● **Task goal**: Put the lines of the listing below, from its start through the line containing "pyautogui.click(x=514, y=1166)", into a Markdown table with the columns Row and Line, numbering each row and omitting blank lines.

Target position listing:

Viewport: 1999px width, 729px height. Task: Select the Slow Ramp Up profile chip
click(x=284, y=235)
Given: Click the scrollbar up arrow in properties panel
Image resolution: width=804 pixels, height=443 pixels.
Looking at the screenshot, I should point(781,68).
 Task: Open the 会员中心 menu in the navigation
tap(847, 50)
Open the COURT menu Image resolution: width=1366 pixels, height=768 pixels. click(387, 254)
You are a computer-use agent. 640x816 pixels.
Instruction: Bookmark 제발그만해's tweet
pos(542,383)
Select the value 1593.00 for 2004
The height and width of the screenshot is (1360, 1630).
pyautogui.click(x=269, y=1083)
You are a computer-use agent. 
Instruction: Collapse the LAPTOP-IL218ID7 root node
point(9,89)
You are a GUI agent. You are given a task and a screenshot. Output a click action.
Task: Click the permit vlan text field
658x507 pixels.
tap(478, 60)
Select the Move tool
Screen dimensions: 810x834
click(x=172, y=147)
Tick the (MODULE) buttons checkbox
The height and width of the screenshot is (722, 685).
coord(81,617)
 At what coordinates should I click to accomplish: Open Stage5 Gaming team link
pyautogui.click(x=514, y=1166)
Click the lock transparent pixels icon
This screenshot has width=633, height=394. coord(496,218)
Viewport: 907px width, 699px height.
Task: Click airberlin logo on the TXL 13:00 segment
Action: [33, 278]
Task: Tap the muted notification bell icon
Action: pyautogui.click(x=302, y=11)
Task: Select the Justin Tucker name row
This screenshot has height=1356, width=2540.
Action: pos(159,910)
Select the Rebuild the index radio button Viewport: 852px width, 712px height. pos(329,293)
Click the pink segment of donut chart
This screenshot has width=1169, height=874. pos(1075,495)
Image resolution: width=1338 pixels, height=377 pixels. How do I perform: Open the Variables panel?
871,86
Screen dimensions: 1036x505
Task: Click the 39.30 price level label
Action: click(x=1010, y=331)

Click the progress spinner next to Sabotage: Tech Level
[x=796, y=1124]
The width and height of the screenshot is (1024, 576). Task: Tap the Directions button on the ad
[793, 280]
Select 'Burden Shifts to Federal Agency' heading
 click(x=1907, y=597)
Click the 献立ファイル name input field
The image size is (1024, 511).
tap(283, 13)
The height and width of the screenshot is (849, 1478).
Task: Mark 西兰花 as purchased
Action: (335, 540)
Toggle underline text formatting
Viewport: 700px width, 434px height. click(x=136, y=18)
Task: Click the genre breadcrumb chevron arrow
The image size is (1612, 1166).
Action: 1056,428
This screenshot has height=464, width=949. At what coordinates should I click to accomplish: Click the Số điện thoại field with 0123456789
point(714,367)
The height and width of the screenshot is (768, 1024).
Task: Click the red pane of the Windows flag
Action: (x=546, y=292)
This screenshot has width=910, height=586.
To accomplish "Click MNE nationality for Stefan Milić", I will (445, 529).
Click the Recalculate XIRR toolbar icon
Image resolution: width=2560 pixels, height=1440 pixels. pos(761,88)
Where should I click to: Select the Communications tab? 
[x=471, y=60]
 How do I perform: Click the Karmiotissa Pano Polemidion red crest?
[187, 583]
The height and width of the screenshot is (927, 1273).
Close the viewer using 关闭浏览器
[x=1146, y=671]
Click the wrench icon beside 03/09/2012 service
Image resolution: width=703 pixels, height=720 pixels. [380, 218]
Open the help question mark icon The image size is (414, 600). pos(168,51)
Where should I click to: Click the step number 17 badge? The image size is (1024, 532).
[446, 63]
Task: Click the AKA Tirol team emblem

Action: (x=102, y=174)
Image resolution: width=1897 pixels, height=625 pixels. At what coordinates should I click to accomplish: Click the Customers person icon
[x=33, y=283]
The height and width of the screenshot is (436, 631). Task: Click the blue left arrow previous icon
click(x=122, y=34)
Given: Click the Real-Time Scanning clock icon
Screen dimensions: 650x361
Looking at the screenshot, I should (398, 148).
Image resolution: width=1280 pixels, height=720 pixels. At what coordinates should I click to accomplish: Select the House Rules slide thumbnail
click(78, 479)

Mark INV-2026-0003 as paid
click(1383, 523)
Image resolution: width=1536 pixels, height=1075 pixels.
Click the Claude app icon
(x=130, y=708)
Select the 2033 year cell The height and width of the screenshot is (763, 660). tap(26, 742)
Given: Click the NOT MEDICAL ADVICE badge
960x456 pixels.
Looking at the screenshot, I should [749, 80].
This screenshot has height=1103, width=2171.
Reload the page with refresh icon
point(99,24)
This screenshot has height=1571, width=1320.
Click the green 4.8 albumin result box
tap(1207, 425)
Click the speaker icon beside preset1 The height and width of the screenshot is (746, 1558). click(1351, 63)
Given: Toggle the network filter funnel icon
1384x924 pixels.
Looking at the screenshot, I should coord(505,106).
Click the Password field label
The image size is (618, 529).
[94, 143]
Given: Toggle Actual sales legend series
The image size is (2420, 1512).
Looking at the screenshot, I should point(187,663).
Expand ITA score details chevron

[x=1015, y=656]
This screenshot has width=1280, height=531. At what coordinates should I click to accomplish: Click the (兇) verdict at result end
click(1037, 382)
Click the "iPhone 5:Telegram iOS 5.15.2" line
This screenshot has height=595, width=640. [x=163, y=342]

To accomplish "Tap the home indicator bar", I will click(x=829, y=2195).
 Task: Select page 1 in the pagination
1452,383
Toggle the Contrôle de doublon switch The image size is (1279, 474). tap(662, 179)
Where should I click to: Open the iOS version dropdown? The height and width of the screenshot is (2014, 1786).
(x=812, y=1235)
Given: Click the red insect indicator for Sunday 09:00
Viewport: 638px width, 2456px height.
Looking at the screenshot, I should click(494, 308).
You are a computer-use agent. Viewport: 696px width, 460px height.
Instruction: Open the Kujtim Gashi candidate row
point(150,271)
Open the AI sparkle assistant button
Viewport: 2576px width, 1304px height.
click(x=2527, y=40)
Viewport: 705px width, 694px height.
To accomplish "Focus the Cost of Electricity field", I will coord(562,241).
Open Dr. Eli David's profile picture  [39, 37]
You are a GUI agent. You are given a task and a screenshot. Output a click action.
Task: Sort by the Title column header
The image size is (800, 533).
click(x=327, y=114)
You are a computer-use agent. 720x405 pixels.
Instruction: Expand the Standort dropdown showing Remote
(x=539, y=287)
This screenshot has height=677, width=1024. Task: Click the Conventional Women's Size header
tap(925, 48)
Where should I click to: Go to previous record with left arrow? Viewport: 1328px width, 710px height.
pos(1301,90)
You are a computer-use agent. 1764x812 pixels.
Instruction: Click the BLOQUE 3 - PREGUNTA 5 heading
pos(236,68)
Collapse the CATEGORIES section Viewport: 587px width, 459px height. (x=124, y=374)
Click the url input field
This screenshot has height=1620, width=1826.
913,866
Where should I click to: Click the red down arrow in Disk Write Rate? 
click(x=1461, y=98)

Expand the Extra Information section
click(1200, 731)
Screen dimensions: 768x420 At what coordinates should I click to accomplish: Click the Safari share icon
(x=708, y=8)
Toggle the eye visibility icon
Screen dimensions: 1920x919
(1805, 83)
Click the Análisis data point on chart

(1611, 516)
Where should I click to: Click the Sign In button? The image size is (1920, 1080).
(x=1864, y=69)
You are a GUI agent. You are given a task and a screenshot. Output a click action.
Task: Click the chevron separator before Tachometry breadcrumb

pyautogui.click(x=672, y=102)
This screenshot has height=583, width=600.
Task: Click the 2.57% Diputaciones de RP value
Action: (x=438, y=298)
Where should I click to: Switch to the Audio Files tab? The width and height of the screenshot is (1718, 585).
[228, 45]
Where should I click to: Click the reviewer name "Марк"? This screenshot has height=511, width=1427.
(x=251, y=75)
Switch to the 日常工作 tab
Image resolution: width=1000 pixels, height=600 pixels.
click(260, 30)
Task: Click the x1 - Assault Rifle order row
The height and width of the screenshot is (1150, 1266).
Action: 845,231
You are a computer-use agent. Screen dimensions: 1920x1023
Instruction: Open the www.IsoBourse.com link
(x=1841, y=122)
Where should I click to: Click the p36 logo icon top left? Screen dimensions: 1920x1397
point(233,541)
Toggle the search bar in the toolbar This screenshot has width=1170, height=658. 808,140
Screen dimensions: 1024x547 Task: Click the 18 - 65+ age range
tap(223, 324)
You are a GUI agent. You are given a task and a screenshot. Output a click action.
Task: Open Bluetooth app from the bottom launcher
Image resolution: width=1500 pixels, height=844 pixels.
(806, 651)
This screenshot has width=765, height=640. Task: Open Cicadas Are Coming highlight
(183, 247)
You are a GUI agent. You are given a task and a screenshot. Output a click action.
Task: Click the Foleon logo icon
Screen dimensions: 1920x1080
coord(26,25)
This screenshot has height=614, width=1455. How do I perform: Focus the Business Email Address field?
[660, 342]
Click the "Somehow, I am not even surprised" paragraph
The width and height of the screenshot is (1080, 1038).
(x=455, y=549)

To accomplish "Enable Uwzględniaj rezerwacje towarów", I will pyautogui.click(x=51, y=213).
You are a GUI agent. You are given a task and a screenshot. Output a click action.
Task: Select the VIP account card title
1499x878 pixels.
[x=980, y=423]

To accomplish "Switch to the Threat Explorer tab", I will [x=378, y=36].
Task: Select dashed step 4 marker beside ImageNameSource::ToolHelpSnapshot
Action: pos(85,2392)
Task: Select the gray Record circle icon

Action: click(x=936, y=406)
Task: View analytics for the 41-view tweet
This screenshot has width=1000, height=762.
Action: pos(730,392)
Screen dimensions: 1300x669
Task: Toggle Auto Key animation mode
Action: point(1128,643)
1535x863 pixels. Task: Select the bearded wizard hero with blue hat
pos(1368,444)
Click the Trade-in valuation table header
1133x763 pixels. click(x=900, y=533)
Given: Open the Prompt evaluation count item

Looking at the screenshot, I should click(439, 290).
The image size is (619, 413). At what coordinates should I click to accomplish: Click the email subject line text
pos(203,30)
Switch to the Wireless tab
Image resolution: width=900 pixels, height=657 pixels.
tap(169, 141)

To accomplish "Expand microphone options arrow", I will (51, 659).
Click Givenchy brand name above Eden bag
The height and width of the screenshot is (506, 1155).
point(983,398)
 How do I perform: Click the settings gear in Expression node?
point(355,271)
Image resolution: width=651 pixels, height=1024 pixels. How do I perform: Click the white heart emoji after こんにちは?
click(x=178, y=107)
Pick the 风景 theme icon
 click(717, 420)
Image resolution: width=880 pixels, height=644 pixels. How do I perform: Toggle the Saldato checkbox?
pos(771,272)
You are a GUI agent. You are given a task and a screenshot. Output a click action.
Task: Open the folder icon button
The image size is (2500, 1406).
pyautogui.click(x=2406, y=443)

● **Correct result**:
| Row | Line |
|---|---|
| 1 | Viewport: 1999px width, 729px height. Task: Select the Slow Ramp Up profile chip |
| 2 | click(x=284, y=235) |
| 3 | Given: Click the scrollbar up arrow in properties panel |
| 4 | Image resolution: width=804 pixels, height=443 pixels. |
| 5 | Looking at the screenshot, I should point(781,68). |
| 6 |  Task: Open the 会员中心 menu in the navigation |
| 7 | tap(847, 50) |
| 8 | Open the COURT menu Image resolution: width=1366 pixels, height=768 pixels. click(387, 254) |
| 9 | You are a computer-use agent. 640x816 pixels. |
| 10 | Instruction: Bookmark 제발그만해's tweet |
| 11 | pos(542,383) |
| 12 | Select the value 1593.00 for 2004 |
| 13 | The height and width of the screenshot is (1360, 1630). |
| 14 | pyautogui.click(x=269, y=1083) |
| 15 | You are a computer-use agent.  |
| 16 | Instruction: Collapse the LAPTOP-IL218ID7 root node |
| 17 | point(9,89) |
| 18 | You are a GUI agent. You are given a task and a screenshot. Output a click action. |
| 19 | Task: Click the permit vlan text field |
| 20 | 658x507 pixels. |
| 21 | tap(478, 60) |
| 22 | Select the Move tool |
| 23 | Screen dimensions: 810x834 |
| 24 | click(x=172, y=147) |
| 25 | Tick the (MODULE) buttons checkbox |
| 26 | The height and width of the screenshot is (722, 685). |
| 27 | coord(81,617) |
| 28 |  At what coordinates should I click to accomplish: Open Stage5 Gaming team link |
| 29 | pyautogui.click(x=514, y=1166) |